[Stored data]
==*==

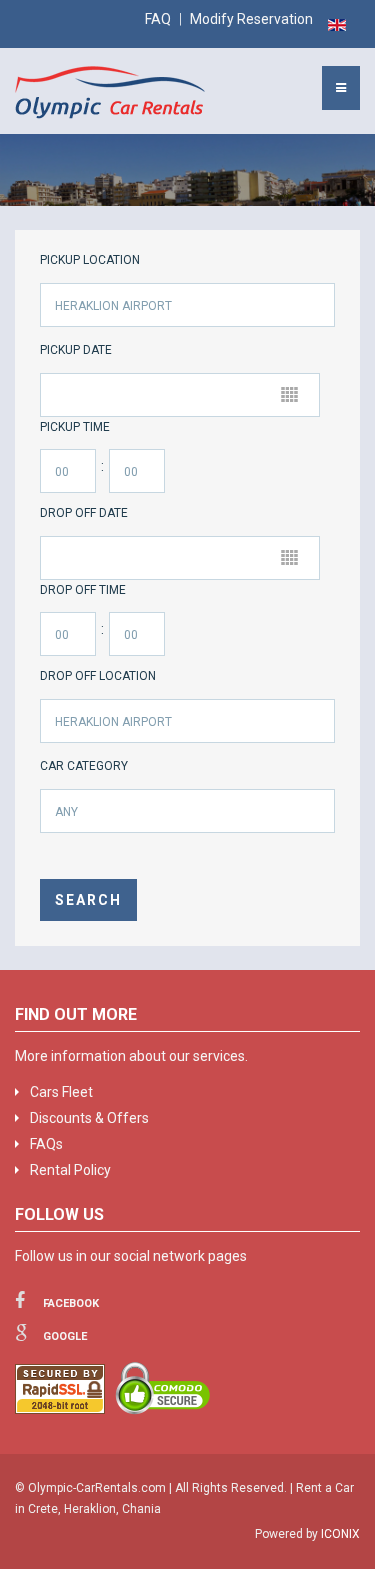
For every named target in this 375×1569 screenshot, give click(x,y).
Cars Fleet (61, 1092)
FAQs (46, 1144)
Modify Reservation (251, 19)
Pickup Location (90, 260)
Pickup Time (75, 427)
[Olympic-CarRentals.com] (110, 92)
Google (63, 1336)
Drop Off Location (98, 676)
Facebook (69, 1303)
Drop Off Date (84, 513)
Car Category (84, 766)
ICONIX (340, 1534)
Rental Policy (70, 1170)
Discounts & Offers (89, 1118)
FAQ (158, 19)
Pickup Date (76, 350)
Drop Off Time (83, 590)
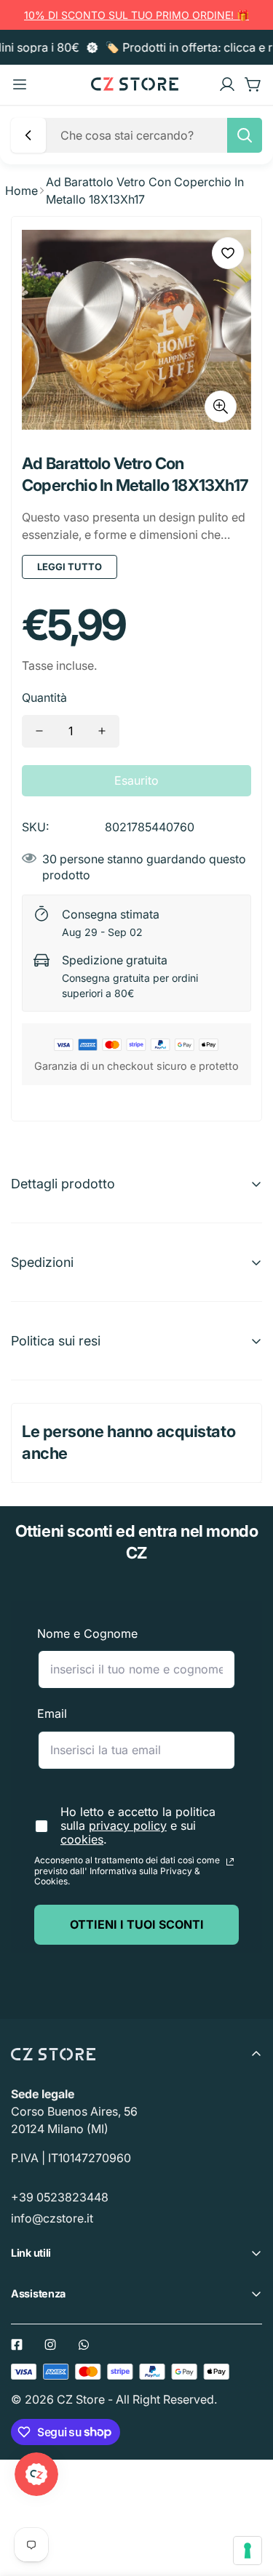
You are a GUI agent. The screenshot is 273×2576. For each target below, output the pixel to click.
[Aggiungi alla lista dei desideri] (228, 253)
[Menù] (19, 84)
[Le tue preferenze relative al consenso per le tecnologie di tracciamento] (247, 2550)
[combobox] (157, 135)
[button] (253, 84)
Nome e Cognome (87, 1633)
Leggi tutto (69, 566)
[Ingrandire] (221, 407)
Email (52, 1713)
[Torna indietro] (28, 135)
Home (21, 190)
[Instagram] (50, 2345)
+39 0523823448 (59, 2197)
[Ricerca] (244, 135)
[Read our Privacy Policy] (230, 1862)
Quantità (44, 697)
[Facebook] (17, 2345)
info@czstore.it (52, 2218)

==*==

TASK GOAL
Between and including the line with "Drop Off Date (84, 513)" and the line with "You are a GUI", repeat every line exactly as it appears above, with pictures left out.

RESULT OF THE EXERCISE
Drop Off Date (84, 513)
Car Category (84, 766)
ICONIX (340, 1534)
Rental Policy (70, 1170)
Discounts & Offers (89, 1118)
FAQ (158, 19)
Pickup Date (76, 350)
Drop Off Time (83, 590)
You are a GUI agent. The screenshot is 273×2576. For each target below, output the pixel to click.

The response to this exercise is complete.